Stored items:

╭──

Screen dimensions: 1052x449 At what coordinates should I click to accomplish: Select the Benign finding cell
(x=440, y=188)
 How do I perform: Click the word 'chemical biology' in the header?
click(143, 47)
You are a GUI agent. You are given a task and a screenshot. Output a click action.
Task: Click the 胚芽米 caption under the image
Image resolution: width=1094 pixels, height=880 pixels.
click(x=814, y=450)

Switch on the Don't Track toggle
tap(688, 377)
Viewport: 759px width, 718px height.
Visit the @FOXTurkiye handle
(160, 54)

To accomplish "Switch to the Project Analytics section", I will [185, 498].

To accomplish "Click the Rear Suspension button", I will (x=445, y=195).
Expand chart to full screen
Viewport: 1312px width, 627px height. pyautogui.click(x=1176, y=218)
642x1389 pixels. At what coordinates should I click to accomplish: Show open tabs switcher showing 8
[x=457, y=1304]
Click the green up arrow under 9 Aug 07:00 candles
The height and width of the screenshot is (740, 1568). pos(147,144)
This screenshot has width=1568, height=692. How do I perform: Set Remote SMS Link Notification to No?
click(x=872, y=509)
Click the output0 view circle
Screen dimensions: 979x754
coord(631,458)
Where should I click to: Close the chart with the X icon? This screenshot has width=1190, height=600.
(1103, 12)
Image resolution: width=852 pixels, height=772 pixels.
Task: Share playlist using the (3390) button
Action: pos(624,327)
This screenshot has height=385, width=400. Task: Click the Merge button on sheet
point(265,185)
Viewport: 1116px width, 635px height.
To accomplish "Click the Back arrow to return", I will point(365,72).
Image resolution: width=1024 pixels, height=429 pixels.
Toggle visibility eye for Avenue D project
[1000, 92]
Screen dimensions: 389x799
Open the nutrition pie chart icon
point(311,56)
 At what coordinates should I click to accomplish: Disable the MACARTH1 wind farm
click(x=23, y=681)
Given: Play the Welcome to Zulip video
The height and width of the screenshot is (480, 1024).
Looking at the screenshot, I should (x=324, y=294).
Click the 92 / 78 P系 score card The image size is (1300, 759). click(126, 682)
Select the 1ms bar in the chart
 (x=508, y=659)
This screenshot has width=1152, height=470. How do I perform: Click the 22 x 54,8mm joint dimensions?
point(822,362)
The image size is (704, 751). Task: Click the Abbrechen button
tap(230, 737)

╰──

WORK INSTRUCTION: Please retype the data above exactly, including every line.

RESPONSE:
Screen dimensions: 1052x449 At what coordinates should I click to accomplish: Select the Benign finding cell
(x=440, y=188)
 How do I perform: Click the word 'chemical biology' in the header?
click(143, 47)
You are a GUI agent. You are given a task and a screenshot. Output a click action.
Task: Click the 胚芽米 caption under the image
Image resolution: width=1094 pixels, height=880 pixels.
click(x=814, y=450)

Switch on the Don't Track toggle
tap(688, 377)
Viewport: 759px width, 718px height.
Visit the @FOXTurkiye handle
(160, 54)

To accomplish "Switch to the Project Analytics section", I will [185, 498].

To accomplish "Click the Rear Suspension button", I will (x=445, y=195).
Expand chart to full screen
Viewport: 1312px width, 627px height. pyautogui.click(x=1176, y=218)
642x1389 pixels. At what coordinates should I click to accomplish: Show open tabs switcher showing 8
[x=457, y=1304]
Click the green up arrow under 9 Aug 07:00 candles
The height and width of the screenshot is (740, 1568). pos(147,144)
This screenshot has width=1568, height=692. How do I perform: Set Remote SMS Link Notification to No?
click(x=872, y=509)
Click the output0 view circle
Screen dimensions: 979x754
coord(631,458)
Where should I click to: Close the chart with the X icon? This screenshot has width=1190, height=600.
(1103, 12)
Image resolution: width=852 pixels, height=772 pixels.
Task: Share playlist using the (3390) button
Action: pos(624,327)
This screenshot has height=385, width=400. Task: Click the Merge button on sheet
point(265,185)
Viewport: 1116px width, 635px height.
To accomplish "Click the Back arrow to return", I will point(365,72).
Image resolution: width=1024 pixels, height=429 pixels.
Toggle visibility eye for Avenue D project
[1000, 92]
Screen dimensions: 389x799
Open the nutrition pie chart icon
point(311,56)
 At what coordinates should I click to accomplish: Disable the MACARTH1 wind farm
click(x=23, y=681)
Given: Play the Welcome to Zulip video
The height and width of the screenshot is (480, 1024).
Looking at the screenshot, I should (x=324, y=294).
Click the 92 / 78 P系 score card The image size is (1300, 759). click(126, 682)
Select the 1ms bar in the chart
 (x=508, y=659)
This screenshot has width=1152, height=470. How do I perform: Click the 22 x 54,8mm joint dimensions?
point(822,362)
The image size is (704, 751). Task: Click the Abbrechen button
tap(230, 737)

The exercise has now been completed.